Nombraré cinco residencias señoriales, construidas durante el periodo de la Colonia, y aunque conozco la mayoría de las que se levantan en el Centro de la Ciudad de México, creo que si se hallan interesados en la arquitectura no se defraudarán si las visitan o siquiera las miran.

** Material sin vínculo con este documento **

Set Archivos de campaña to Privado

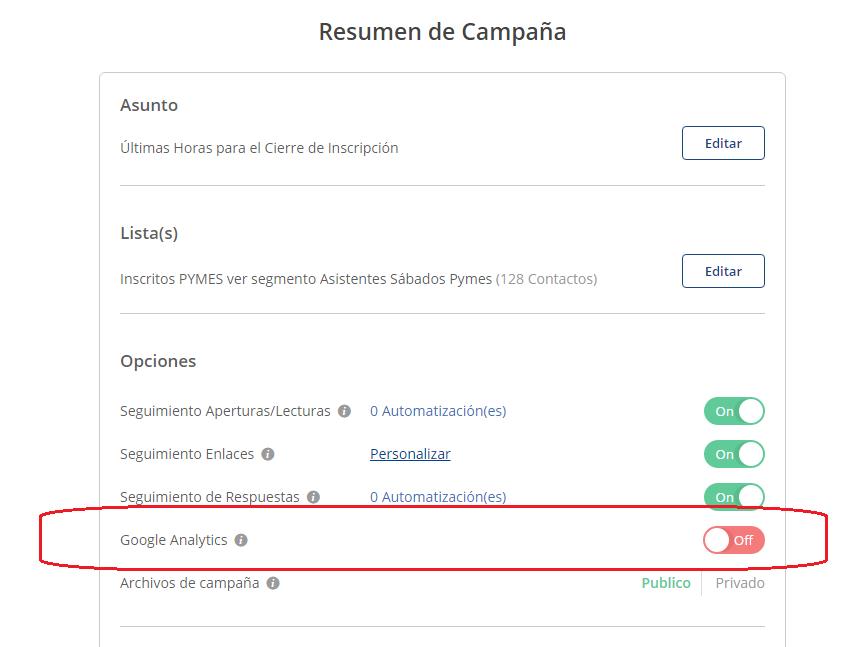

Esta insólita descripción se debe a la última visita que hice al centro de la ciudad y que me llevó a recordar mi pasado de inquilino del ombligo urbano: Casa del Conde de Miravalle (Isabel la Católica, 30), la más modesta de las nombradas aquí, pero además de su amplitud, sus muros de tezontle, vanos de cantera, etc... contiene, espero lo hayan recuperado, uno de los murales más bellos obra de Manuel Rodríguez Lozano, el pintor a contracorriente del Muralismo. Creo que ahora la casona es un hotel y espero que el mural continúe allí: yo lo descubrí hace 25 años. Mi casa favorita es por todos ubicable, y es la Casa de los Condes de San Mateo de Valparaíso, que hoy es un banco, obra del prestigioso arquitecto Francisco Guerrero y Torres. Se encuentra entre Isabel la Católica y Venustiano Carranza; su aire señorial, su fachada y la antigua escalera helicoidal del interior hacen que valga la visita al palacio. Vayan sin dinero ya que los bancos asaltan. El tercer edificio posee la más bella fachada que pueda yo reconocer y se encuentra en la esquina de Chile y Donceles: Casa del Conde de Heras y Soto. Otra casa y que atrae mucho es la que se ubica en Venustiano Carranza 73 (la Casa del Conde de San Bartolomé de Xala y que posee la más amplia y bella escalera que conozco; obra del otro célebre arquitecto, Lorenzo Rodríguez. No he podido entrar más allá de la escalera porque los locatarios o dueños me corren todas las veces. Espero que eso haya cambiado. Al menos, la fachada continúa deslumbrando a los mirones. Finalmente menciono la Casa del Mayorazgo de Guerrero, en la calle de Correo Mayor, dos casas gemelas cuyo creador ha sido identificado también como Guerrero y Torres. Como añadidura no tendría que mencionar la Catedral Metropolitana (la primera fue derribada en 1626 y la traza del nuevo templo se debió a Germán Arciniegas, y su paciente construcción y decoración a varios arquitectos entre los que se contó a Manuel Tolsá). Allí mismo se encuentra a la vista de todos, el Sagrario Metropolitano, obra de Lorenzo Rodríguez a mediados del siglo XVIII y una de las más hermosas piezas del barroco colonial. He entrado un par de veces, pero no voy a la iglesia porque se me aparece el diablo.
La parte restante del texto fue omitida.